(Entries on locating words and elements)
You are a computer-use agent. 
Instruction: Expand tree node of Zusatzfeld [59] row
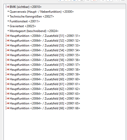click(6, 74)
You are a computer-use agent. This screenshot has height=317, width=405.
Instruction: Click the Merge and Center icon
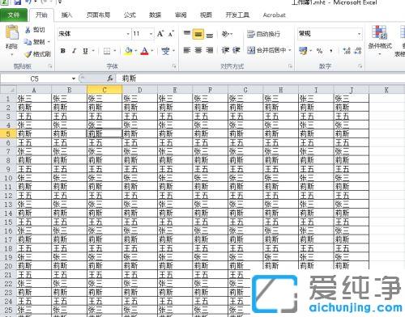(251, 50)
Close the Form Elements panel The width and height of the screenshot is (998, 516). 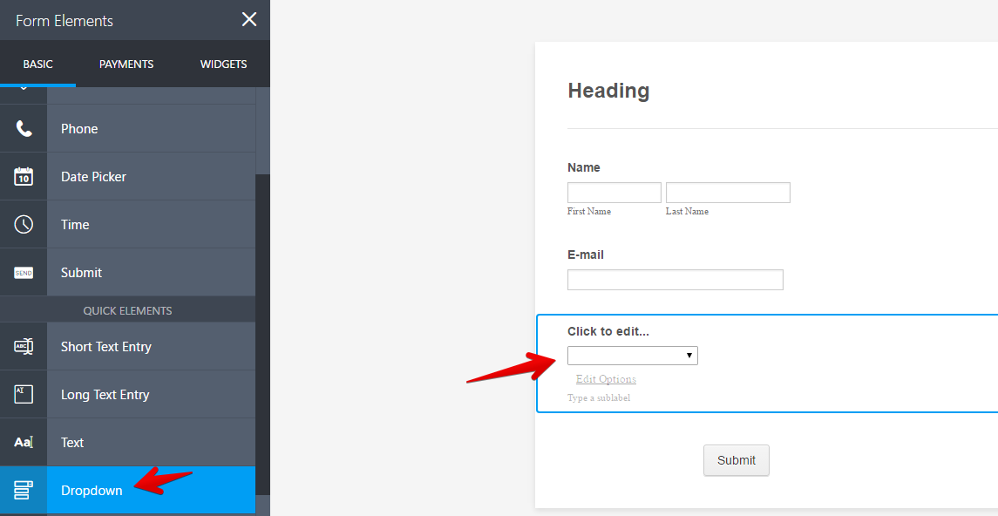(x=249, y=19)
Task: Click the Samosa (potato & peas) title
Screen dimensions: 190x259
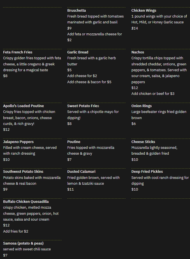Action: pyautogui.click(x=23, y=243)
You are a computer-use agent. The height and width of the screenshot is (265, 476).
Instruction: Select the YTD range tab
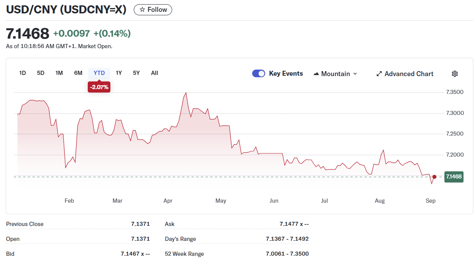[99, 73]
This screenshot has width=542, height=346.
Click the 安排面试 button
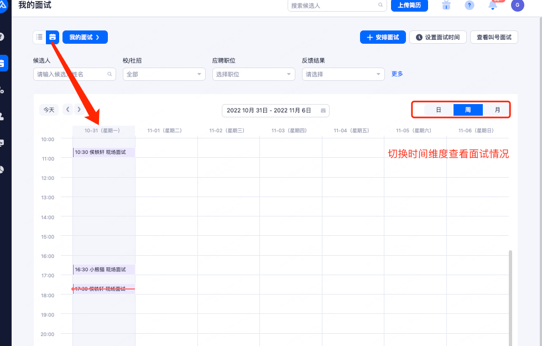pyautogui.click(x=383, y=37)
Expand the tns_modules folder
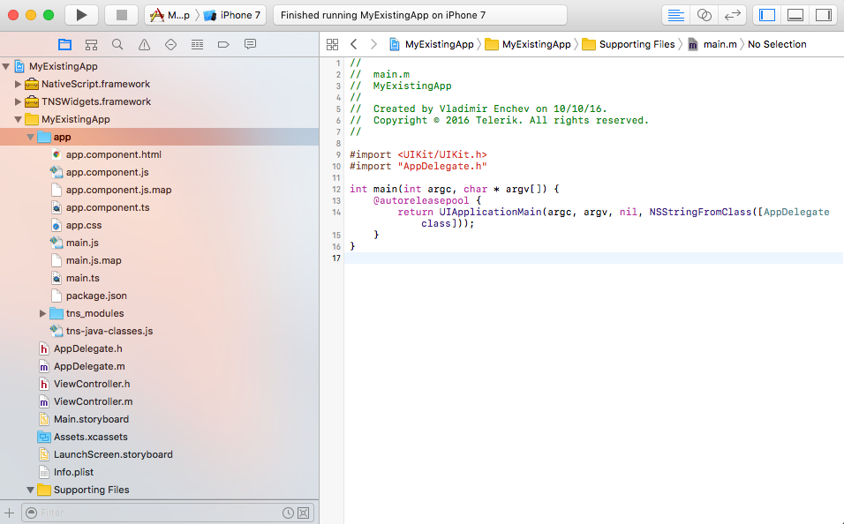 click(x=42, y=313)
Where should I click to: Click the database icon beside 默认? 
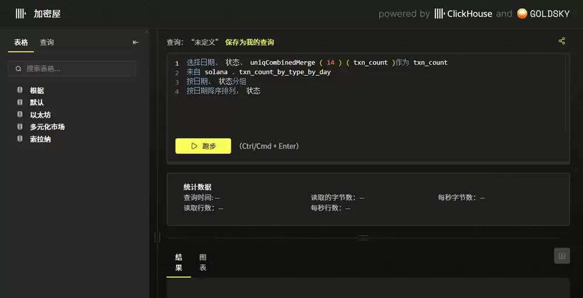[x=20, y=103]
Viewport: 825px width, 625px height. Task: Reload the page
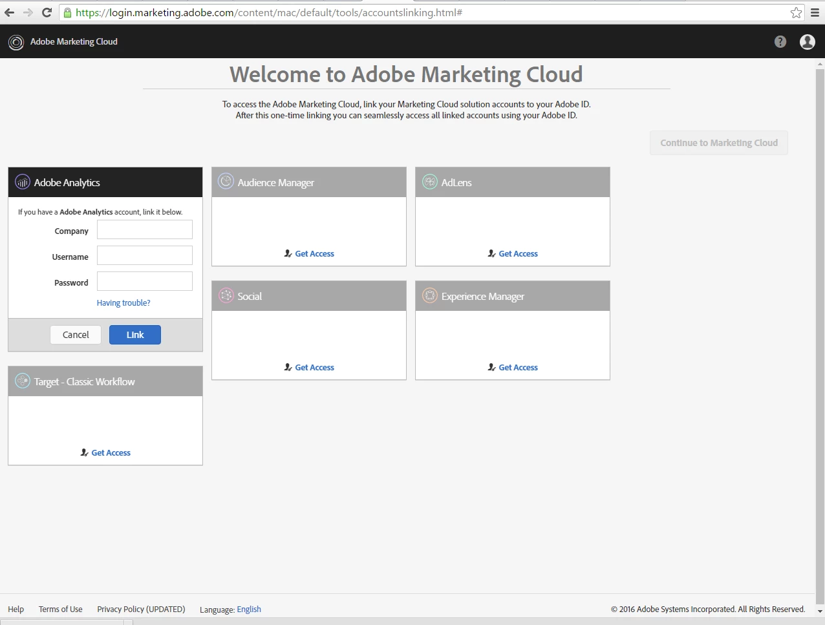(x=47, y=12)
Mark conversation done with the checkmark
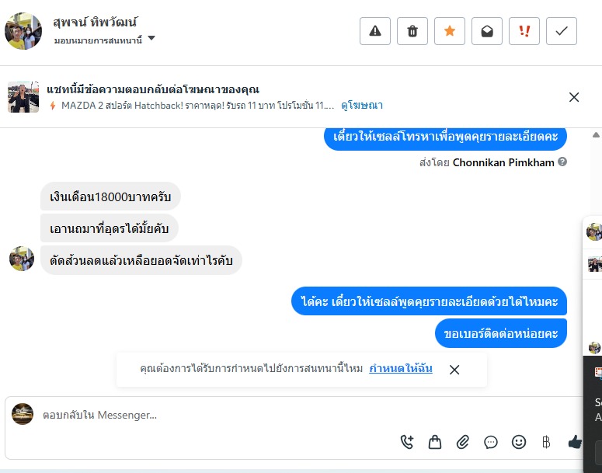Screen dimensions: 602x473 point(562,31)
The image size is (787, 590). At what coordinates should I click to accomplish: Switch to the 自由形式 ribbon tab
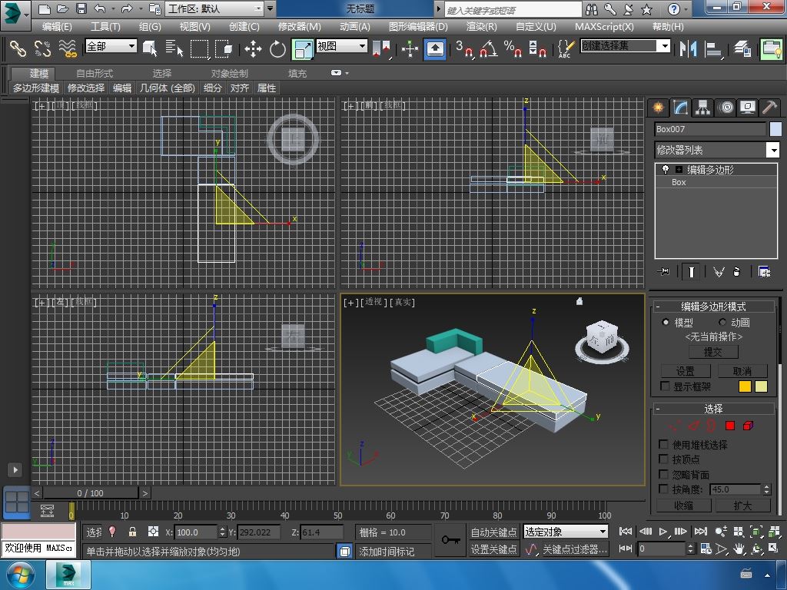[x=94, y=73]
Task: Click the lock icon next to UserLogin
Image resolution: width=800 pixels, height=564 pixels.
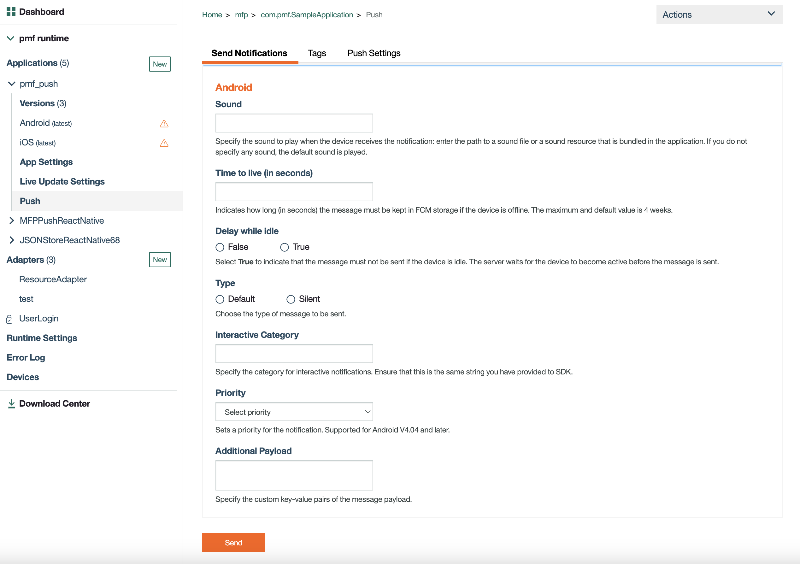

▸ WHAT THE EXERCISE ASKS
Pick out each line of the data above that contains the word "agent", and copy those lines in full.

▸ TASK RESPONSE
You are a computer-use agent. 
You are a computer-use agent. This screenshot has height=317, width=405.
You are a computer-use agent. The height and width of the screenshot is (265, 476).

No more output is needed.